Reproduce every one of the following entries word for word, keeping each line in its original order.

_Data lines_
************

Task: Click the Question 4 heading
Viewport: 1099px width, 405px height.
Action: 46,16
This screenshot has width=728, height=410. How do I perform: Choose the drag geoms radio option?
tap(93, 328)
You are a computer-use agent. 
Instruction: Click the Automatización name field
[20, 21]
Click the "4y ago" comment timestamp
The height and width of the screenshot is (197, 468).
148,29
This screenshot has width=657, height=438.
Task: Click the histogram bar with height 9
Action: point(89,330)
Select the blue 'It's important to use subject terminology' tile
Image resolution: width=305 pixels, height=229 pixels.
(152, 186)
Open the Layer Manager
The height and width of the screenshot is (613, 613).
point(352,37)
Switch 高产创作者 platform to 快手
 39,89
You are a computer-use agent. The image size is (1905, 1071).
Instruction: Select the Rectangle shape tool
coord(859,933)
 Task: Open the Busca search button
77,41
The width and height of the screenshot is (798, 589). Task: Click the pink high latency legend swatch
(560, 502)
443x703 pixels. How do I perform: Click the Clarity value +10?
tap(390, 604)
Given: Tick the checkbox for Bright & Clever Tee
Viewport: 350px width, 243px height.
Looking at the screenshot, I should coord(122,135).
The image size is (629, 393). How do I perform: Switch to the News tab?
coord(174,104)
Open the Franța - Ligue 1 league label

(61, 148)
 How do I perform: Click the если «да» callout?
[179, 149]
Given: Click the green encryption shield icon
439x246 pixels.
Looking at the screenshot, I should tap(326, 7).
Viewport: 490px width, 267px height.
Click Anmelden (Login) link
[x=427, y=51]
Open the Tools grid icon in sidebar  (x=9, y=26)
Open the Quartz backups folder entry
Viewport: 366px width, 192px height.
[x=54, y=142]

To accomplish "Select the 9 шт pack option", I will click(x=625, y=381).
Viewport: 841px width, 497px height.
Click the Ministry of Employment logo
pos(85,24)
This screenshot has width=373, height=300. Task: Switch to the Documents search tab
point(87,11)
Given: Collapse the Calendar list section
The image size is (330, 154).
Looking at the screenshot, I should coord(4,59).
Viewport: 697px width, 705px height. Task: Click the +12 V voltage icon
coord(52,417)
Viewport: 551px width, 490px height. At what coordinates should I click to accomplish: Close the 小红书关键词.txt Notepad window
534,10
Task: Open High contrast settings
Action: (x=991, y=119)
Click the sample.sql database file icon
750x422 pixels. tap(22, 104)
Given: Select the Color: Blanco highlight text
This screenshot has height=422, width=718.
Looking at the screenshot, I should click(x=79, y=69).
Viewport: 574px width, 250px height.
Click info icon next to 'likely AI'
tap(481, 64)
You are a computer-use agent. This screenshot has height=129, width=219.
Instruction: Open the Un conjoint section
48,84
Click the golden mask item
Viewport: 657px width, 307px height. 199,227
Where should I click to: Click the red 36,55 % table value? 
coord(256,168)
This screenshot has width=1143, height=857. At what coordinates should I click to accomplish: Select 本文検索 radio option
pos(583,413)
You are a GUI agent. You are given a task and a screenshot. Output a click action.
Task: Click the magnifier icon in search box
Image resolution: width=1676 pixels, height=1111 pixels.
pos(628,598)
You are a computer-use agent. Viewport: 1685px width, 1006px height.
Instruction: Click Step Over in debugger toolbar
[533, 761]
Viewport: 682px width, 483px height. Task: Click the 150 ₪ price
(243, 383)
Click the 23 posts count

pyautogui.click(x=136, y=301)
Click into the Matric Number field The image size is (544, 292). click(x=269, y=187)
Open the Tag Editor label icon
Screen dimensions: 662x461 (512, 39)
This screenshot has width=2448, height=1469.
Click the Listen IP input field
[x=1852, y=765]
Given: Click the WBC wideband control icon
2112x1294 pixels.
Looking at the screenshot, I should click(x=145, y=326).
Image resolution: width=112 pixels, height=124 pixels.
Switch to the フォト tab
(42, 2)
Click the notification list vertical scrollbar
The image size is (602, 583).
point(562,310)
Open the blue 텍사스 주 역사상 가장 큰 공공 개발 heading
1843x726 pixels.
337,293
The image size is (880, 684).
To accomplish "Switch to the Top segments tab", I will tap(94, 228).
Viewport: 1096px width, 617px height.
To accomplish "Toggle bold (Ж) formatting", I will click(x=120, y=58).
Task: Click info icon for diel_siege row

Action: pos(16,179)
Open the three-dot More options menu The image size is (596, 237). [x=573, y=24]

************

_Output_
Task: Click the Question 4 heading
Viewport: 1099px width, 405px height.
Action: 46,16
This screenshot has width=728, height=410. How do I perform: Choose the drag geoms radio option?
tap(93, 328)
You are a computer-use agent. 
Instruction: Click the Automatización name field
[20, 21]
Click the "4y ago" comment timestamp
The height and width of the screenshot is (197, 468).
148,29
This screenshot has width=657, height=438.
Task: Click the histogram bar with height 9
Action: point(89,330)
Select the blue 'It's important to use subject terminology' tile
Image resolution: width=305 pixels, height=229 pixels.
(152, 186)
Open the Layer Manager
The height and width of the screenshot is (613, 613).
point(352,37)
Switch 高产创作者 platform to 快手
 39,89
You are a computer-use agent. The image size is (1905, 1071).
Instruction: Select the Rectangle shape tool
coord(859,933)
 Task: Open the Busca search button
77,41
The width and height of the screenshot is (798, 589). Task: Click the pink high latency legend swatch
(560, 502)
443x703 pixels. How do I perform: Click the Clarity value +10?
tap(390, 604)
Given: Tick the checkbox for Bright & Clever Tee
Viewport: 350px width, 243px height.
Looking at the screenshot, I should coord(122,135).
The image size is (629, 393). How do I perform: Switch to the News tab?
coord(174,104)
Open the Franța - Ligue 1 league label

(61, 148)
 How do I perform: Click the если «да» callout?
[179, 149]
Given: Click the green encryption shield icon
439x246 pixels.
Looking at the screenshot, I should tap(326, 7).
Viewport: 490px width, 267px height.
Click Anmelden (Login) link
[x=427, y=51]
Open the Tools grid icon in sidebar  (x=9, y=26)
Open the Quartz backups folder entry
Viewport: 366px width, 192px height.
[x=54, y=142]

To accomplish "Select the 9 шт pack option", I will click(x=625, y=381).
Viewport: 841px width, 497px height.
Click the Ministry of Employment logo
pos(85,24)
This screenshot has width=373, height=300. Task: Switch to the Documents search tab
point(87,11)
Given: Collapse the Calendar list section
The image size is (330, 154).
Looking at the screenshot, I should coord(4,59).
Viewport: 697px width, 705px height. Task: Click the +12 V voltage icon
coord(52,417)
Viewport: 551px width, 490px height. At what coordinates should I click to accomplish: Close the 小红书关键词.txt Notepad window
534,10
Task: Open High contrast settings
Action: (x=991, y=119)
Click the sample.sql database file icon
750x422 pixels. tap(22, 104)
Given: Select the Color: Blanco highlight text
This screenshot has height=422, width=718.
Looking at the screenshot, I should click(x=79, y=69).
Viewport: 574px width, 250px height.
Click info icon next to 'likely AI'
tap(481, 64)
You are a computer-use agent. This screenshot has height=129, width=219.
Instruction: Open the Un conjoint section
48,84
Click the golden mask item
Viewport: 657px width, 307px height. 199,227
Where should I click to: Click the red 36,55 % table value? 
coord(256,168)
This screenshot has width=1143, height=857. At what coordinates should I click to accomplish: Select 本文検索 radio option
pos(583,413)
You are a GUI agent. You are given a task and a screenshot. Output a click action.
Task: Click the magnifier icon in search box
Image resolution: width=1676 pixels, height=1111 pixels.
pos(628,598)
You are a computer-use agent. Viewport: 1685px width, 1006px height.
Instruction: Click Step Over in debugger toolbar
[533, 761]
Viewport: 682px width, 483px height. Task: Click the 150 ₪ price
(243, 383)
Click the 23 posts count

pyautogui.click(x=136, y=301)
Click into the Matric Number field The image size is (544, 292). click(x=269, y=187)
Open the Tag Editor label icon
Screen dimensions: 662x461 (512, 39)
This screenshot has width=2448, height=1469.
Click the Listen IP input field
[x=1852, y=765]
Given: Click the WBC wideband control icon
2112x1294 pixels.
Looking at the screenshot, I should click(x=145, y=326).
Image resolution: width=112 pixels, height=124 pixels.
Switch to the フォト tab
(42, 2)
Click the notification list vertical scrollbar
The image size is (602, 583).
point(562,310)
Open the blue 텍사스 주 역사상 가장 큰 공공 개발 heading
1843x726 pixels.
337,293
The image size is (880, 684).
To accomplish "Switch to the Top segments tab", I will tap(94, 228).
Viewport: 1096px width, 617px height.
To accomplish "Toggle bold (Ж) formatting", I will click(x=120, y=58).
Task: Click info icon for diel_siege row

Action: pos(16,179)
Open the three-dot More options menu The image size is (596, 237). [x=573, y=24]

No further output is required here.